_Data under study:_
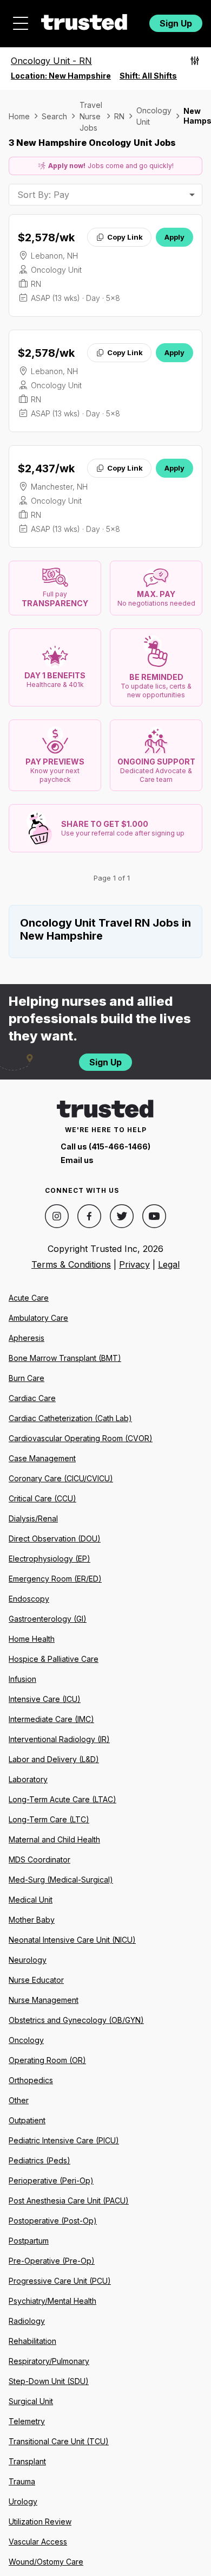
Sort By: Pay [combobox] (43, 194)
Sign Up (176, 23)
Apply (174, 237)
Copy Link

...

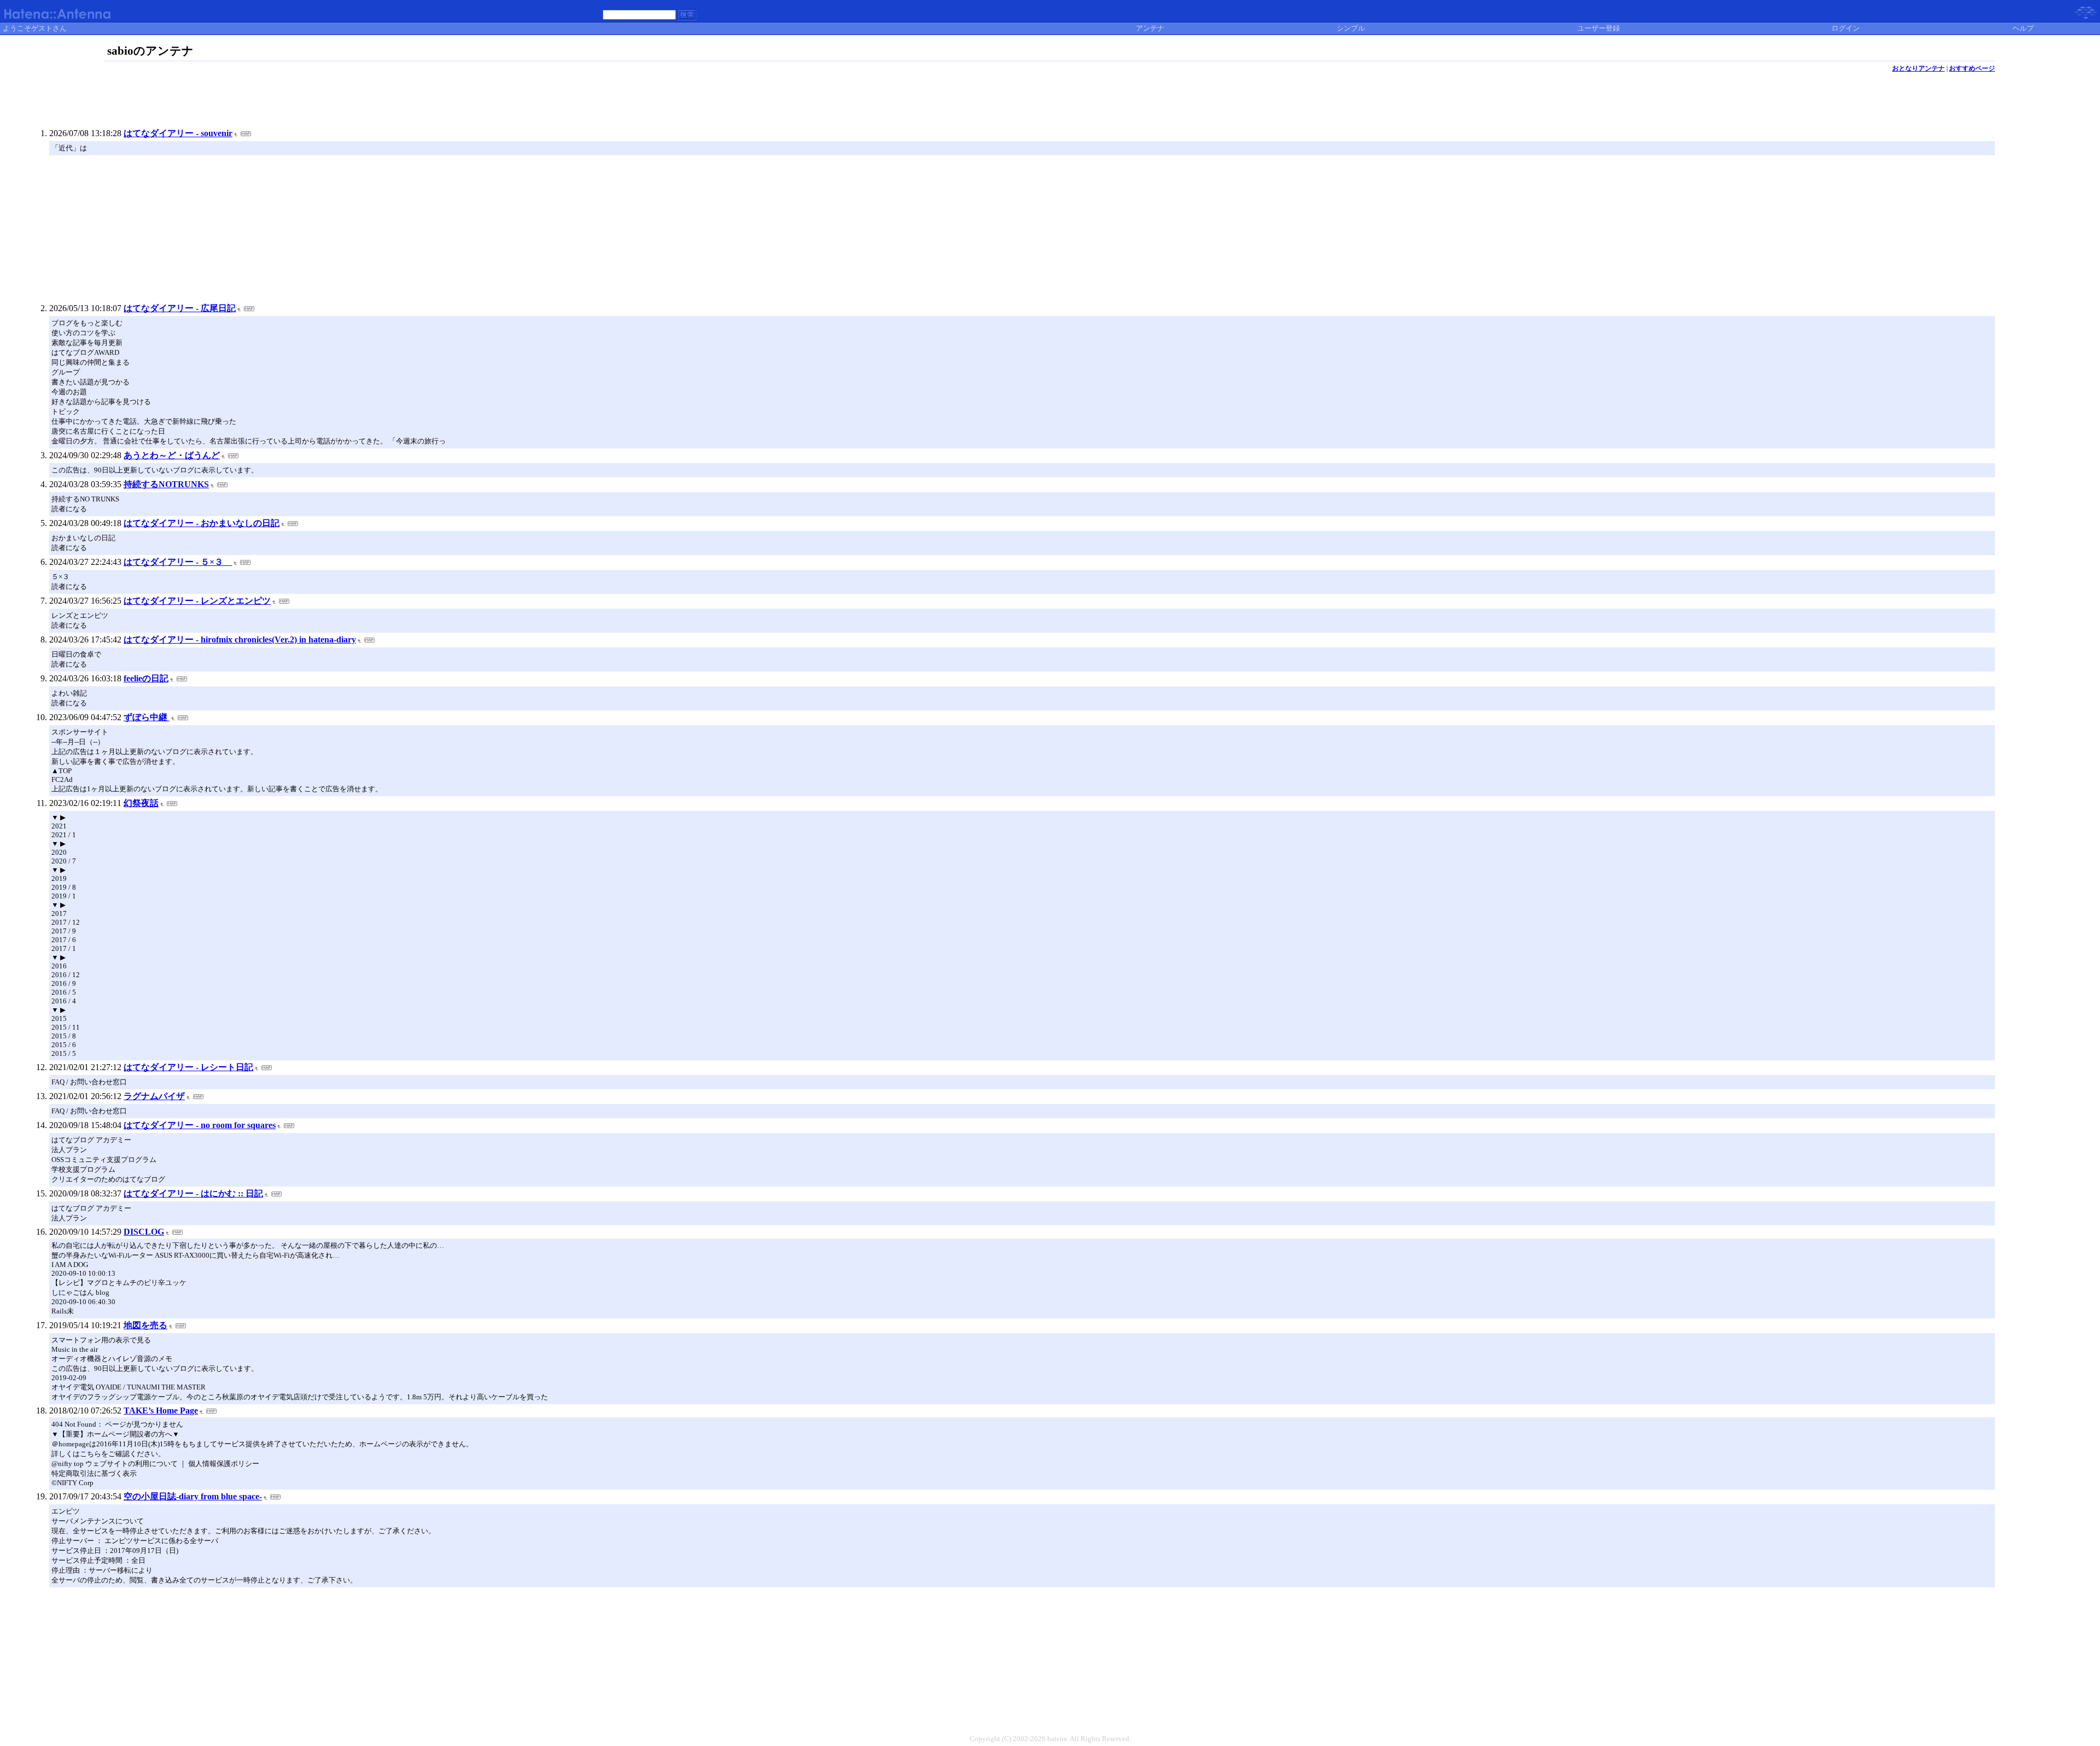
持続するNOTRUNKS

...

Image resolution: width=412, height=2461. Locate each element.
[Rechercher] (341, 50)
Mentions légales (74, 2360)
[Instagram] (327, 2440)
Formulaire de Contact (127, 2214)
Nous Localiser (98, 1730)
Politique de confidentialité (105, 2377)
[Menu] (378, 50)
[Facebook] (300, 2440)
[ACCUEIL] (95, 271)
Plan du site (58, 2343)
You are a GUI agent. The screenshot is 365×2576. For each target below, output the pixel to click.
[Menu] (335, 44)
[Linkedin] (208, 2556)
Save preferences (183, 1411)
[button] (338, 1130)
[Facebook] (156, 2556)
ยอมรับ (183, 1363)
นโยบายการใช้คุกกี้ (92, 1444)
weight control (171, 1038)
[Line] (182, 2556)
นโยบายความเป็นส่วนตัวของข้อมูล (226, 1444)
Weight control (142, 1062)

_Your task:_ Copy verbatim, from the listing above, each line from the one containing "Politique de confidentialité (105, 2377)" down to the one containing "นโยบายความเป็นส่วนตัวของข้อมูล (226, 1444)", inclusive.

_Answer for this exercise:_
Politique de confidentialité (105, 2377)
[Menu] (378, 50)
[Facebook] (300, 2440)
[ACCUEIL] (95, 271)
Plan du site (58, 2343)
You are a GUI agent. The screenshot is 365×2576. For each target below, output the pixel to click.
[Menu] (335, 44)
[Linkedin] (208, 2556)
Save preferences (183, 1411)
[button] (338, 1130)
[Facebook] (156, 2556)
ยอมรับ (183, 1363)
นโยบายการใช้คุกกี้ (92, 1444)
weight control (171, 1038)
[Line] (182, 2556)
นโยบายความเป็นส่วนตัวของข้อมูล (226, 1444)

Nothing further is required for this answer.